The selection of Alito was clearly a move by the president, after the Miers debacle, to appease his ultaconservative base. To steal from Senate Judiciary Committee Chairman Arlen Specter, we might call it his "super, duper" conservative base. Consider, Samuel Alito is known as "Scalito," after one of the court's most right-leaning justices, Antonin Scalia. He's also been called "Scalia-lite," not a promising moniker for a position that requires depth of thought, depth of intellect, and depth of character.

And this is a man who would replace the moderate Sandra Day O'Connor, who often cast the all-important swing vote on issues relating to reproductive rights. Had Judge Alito been on the Supreme Court instead of Justice O'Connor when Casey was decided, states today would be free to impose the medieval requirement that married women notify their husbands prior to an abortion - a requirement especially egregious for women in violent relationships.

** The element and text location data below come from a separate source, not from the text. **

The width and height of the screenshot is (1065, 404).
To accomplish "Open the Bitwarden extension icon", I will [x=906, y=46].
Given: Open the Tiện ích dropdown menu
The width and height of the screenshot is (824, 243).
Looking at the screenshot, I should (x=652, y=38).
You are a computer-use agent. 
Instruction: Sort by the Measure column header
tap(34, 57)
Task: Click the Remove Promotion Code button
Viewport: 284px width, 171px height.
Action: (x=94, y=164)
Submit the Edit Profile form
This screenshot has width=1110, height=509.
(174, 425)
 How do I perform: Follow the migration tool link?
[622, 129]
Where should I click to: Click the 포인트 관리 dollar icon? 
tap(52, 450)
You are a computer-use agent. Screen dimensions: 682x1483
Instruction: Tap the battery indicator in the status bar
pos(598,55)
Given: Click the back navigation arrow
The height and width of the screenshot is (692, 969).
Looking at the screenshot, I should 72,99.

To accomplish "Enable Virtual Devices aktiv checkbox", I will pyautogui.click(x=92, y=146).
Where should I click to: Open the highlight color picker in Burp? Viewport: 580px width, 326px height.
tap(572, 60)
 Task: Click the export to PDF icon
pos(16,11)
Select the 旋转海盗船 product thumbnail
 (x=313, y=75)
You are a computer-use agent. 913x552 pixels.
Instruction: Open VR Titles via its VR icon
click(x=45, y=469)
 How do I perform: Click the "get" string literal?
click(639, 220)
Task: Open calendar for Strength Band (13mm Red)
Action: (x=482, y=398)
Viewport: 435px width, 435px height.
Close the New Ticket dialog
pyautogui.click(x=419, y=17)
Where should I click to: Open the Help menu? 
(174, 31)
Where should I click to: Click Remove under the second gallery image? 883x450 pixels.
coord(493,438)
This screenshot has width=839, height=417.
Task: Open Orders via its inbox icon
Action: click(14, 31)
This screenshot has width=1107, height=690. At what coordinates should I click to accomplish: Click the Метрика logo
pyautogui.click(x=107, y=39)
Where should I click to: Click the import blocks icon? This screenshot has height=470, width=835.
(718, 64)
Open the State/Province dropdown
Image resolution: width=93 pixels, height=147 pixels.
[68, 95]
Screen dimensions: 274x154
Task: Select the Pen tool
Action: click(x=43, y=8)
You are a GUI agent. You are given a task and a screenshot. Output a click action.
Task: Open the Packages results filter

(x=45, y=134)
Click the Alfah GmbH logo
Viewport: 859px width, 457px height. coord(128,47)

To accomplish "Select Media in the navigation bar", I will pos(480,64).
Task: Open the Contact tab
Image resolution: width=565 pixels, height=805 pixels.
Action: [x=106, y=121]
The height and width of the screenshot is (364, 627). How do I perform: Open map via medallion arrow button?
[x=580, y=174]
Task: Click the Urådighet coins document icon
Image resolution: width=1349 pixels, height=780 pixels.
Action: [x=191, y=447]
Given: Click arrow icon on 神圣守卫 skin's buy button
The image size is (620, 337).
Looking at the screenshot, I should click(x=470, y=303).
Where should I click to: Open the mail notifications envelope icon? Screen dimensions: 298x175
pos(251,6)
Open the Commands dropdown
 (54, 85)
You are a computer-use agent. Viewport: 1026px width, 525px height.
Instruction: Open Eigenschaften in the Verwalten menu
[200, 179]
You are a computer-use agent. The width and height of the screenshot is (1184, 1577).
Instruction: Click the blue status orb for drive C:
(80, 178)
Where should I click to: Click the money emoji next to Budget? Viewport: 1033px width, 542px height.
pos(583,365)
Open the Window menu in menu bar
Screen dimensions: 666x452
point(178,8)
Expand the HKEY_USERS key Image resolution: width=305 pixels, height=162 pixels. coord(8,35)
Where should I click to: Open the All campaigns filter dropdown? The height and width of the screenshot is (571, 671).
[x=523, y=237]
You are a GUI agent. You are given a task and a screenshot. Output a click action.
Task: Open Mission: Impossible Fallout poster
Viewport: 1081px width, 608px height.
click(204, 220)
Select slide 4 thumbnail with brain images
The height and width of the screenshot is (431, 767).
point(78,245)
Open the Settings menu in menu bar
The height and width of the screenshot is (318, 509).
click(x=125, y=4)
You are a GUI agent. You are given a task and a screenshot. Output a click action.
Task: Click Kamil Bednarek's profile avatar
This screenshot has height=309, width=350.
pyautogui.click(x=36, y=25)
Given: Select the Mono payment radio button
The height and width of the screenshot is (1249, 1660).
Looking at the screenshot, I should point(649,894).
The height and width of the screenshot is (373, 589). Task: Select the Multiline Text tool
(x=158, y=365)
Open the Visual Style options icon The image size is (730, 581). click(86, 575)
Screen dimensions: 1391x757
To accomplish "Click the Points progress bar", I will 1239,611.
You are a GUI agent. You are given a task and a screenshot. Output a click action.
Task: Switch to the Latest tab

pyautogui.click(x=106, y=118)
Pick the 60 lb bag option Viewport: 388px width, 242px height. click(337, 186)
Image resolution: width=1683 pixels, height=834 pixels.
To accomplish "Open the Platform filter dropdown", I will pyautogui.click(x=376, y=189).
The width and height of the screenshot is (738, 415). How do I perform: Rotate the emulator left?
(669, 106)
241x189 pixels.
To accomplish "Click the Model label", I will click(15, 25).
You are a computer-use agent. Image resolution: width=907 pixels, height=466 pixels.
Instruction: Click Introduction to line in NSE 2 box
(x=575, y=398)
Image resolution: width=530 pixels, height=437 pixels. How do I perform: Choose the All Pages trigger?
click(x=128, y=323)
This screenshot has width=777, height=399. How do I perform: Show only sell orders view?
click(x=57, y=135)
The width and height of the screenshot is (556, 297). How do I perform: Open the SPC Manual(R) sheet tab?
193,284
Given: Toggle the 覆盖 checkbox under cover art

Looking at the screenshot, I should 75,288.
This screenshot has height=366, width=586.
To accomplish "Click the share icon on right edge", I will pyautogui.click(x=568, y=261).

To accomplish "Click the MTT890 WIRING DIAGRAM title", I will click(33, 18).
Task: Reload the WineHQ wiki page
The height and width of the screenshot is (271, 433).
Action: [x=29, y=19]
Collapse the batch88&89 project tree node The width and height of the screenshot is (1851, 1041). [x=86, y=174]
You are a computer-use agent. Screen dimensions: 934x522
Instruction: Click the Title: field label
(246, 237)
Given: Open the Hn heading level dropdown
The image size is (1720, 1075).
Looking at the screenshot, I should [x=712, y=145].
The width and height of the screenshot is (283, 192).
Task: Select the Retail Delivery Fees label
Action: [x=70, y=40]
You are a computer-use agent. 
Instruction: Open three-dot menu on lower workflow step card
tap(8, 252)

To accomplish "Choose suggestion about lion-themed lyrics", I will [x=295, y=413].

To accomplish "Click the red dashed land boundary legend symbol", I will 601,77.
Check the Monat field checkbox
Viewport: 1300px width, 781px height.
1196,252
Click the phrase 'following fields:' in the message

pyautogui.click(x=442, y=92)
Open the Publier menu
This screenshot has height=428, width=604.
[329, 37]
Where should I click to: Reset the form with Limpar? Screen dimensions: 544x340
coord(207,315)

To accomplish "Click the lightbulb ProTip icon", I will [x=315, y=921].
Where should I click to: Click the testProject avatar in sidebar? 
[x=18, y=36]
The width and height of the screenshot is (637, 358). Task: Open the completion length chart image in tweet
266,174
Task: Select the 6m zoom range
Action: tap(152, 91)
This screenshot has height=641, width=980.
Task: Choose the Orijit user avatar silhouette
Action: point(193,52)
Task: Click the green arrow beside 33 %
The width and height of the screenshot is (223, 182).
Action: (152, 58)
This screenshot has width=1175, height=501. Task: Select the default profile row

The Senate must not confirm a nominee who has a long judicial record of hostility toward women's rights, privacy rights, and civil rights. Alito's confirmation could radically transform the Supreme Court.

The Supreme Court's decision to hear Ayotte v. Planned Parenthood at the end of November spotlights the urgency of the threat to reproductive freedom. In this high-stakes case, the justices are expected to rule on whether a woman's health will remain the paramount concern in laws that restrict abortion access. The ruling will have an immediate impact on women's health across the nation and will determine whether a fundamental principle established in Roe v. Wade will remain the law of the land.

When previous Supreme Court nominees had been put before the Senate and the public for consideration, Planned Parenthood was willing to assume a wait-and-see attitude. Not this time. Samuel Alito is so extreme, so far outside the mainstream, so committed to setting back women's rights and trampling on our hard-won freedoms, that our opposition will be immediate and vigorous and relentless.